Can my noble friend the Minister let me know what encouragement DHSC is giving to the wider provision of health in family hubs? I ask because, at present, the Family Hubs Network and others have found a distinct lack of awareness of their potential to ease the load on health providers. Health professionals tell us that paediatricians at local hospitals still do not know about family hubs, but need to. They often see families with well-established problems, such as obesity and incontinence, which are best treated closer to home with regular contact with early-help practitioners in family hubs. Social prescribers and therefore local GPs, even in areas where there are flagship family hubs, are similarly unaware.

Hubs are also a better place to take on the non-health problems which consume so much of GPs time. In 2015, Citizens Advice’s report, A Very General Practice, itemised how much time GPs spend on various non-health issues and found, unsurprisingly, that 80% of GPs said that such demands cut into their time for meeting patients’ health needs. Citizens Advice called for non-health demands to be met in ways that free up GPs to focus on patients’ health, particularly where they require specialist knowledge. The top three non-health issues that patients raise during consultations could and should be part of the family hub offering: 92% of patients mentioned personal relationship problems, 77% problems with housing and 76% problems with work or unemployment. Only one-third of GPs felt they were advising patients adequately.

Family hubs already join up services, including housing and employment coaching, from a wide range of government departments. DWP runs reducing parental conflict programmes in family hubs, where it is easier and less stigmatising to access relationship support, particularly for low-income families. Similarly, the MoJ’s pilot family hub in Bournemouth links with the family court and enables separating parents to get help earlier, and avoid costly and adversarial court processes.

Last week, the Children’s Commissioner’s Family Review said that every government department should bring forward family-strengthening policies, led strongly from the top.

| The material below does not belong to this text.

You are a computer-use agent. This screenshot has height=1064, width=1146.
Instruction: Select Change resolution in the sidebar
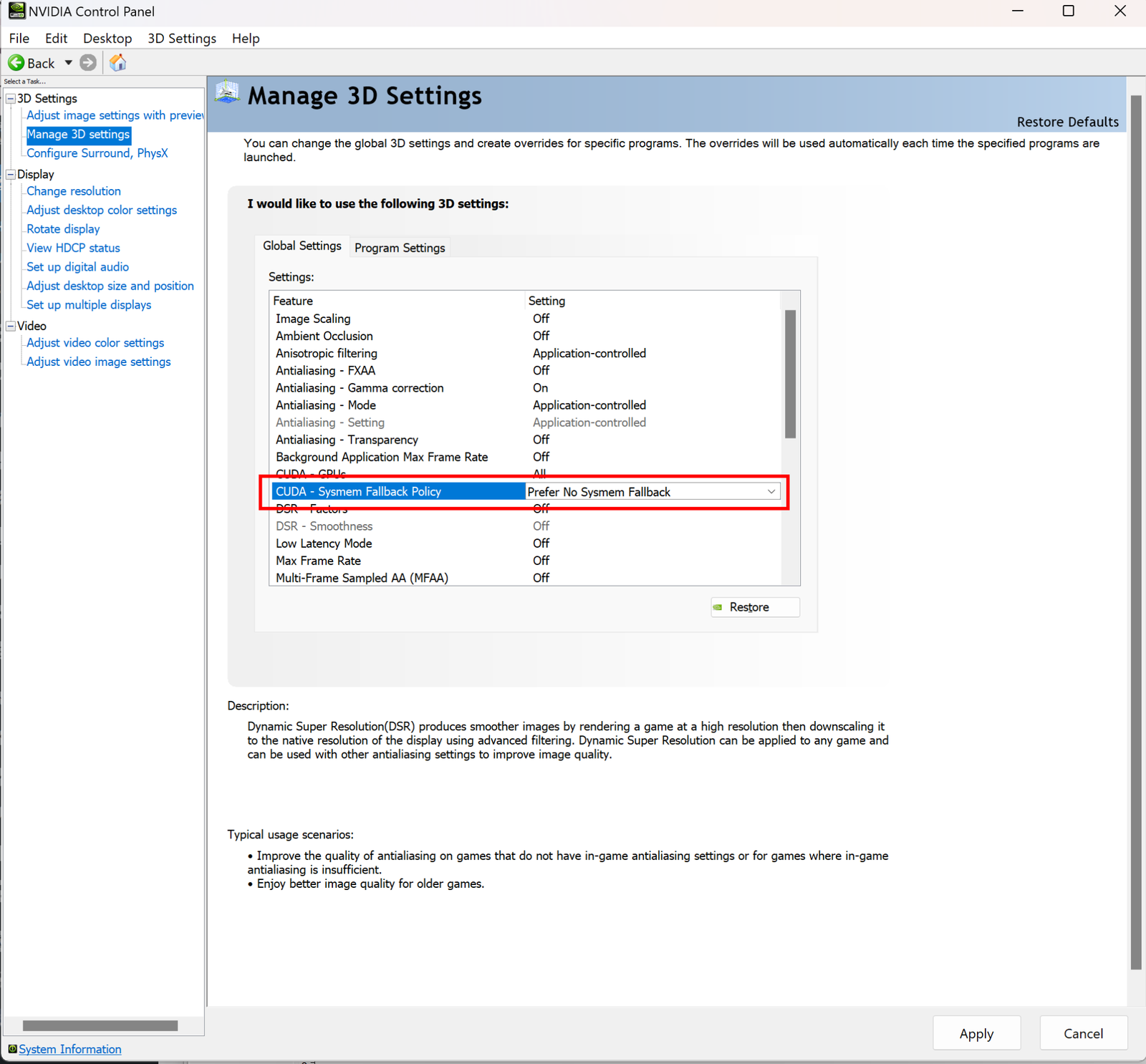pyautogui.click(x=73, y=191)
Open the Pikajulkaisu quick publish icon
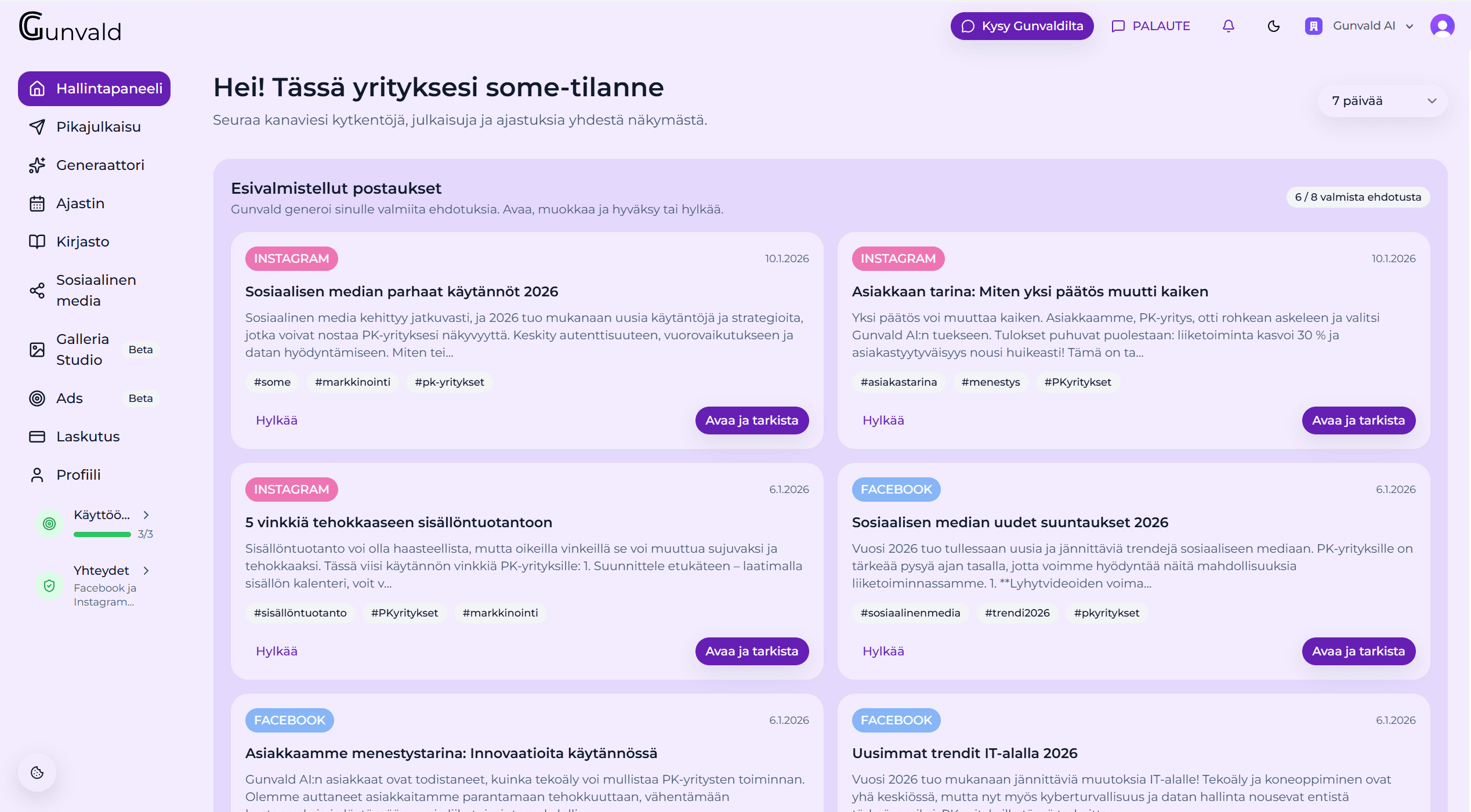1471x812 pixels. tap(37, 127)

Family hubs should be the key delivery sites for them and expand their remit, for example, to include better support when parents make child maintenance claims, measures to tackle rural loneliness and disadvantage and intergenerational opportunities. A Cabinet-level Minister needs to co-ordinate these across government, backed by the new Prime Minister. Liz Truss pioneered this in government when she commissioned my review into the importance of prisoners’ family ties to prevent re-offending and intergenerational crime. She has also promised to look at family taxation, so I am expecting great things from her.

The Children’s Commissioner also said how important family stability is for children and parents. Profound mental and physical health ramifications flow from family breakdown. In a major study of more than 43,000 children, clinicians said that family relationships problems are the most common reason children and young people access mental health services. Resolving them often requires a whole-family integrated approach that it would be better for the health service to deliver in family hubs rather than secondary or primary care settings, which necessarily individualise conditions. Reform to make this a mainstream, default approach, where appropriate, is urgently needed for better patient outcomes, but it requires leadership from government to divert the NHS away from its well-worn tracks. Will the Minister kindly arrange a meeting for us to discuss this further with his new boss?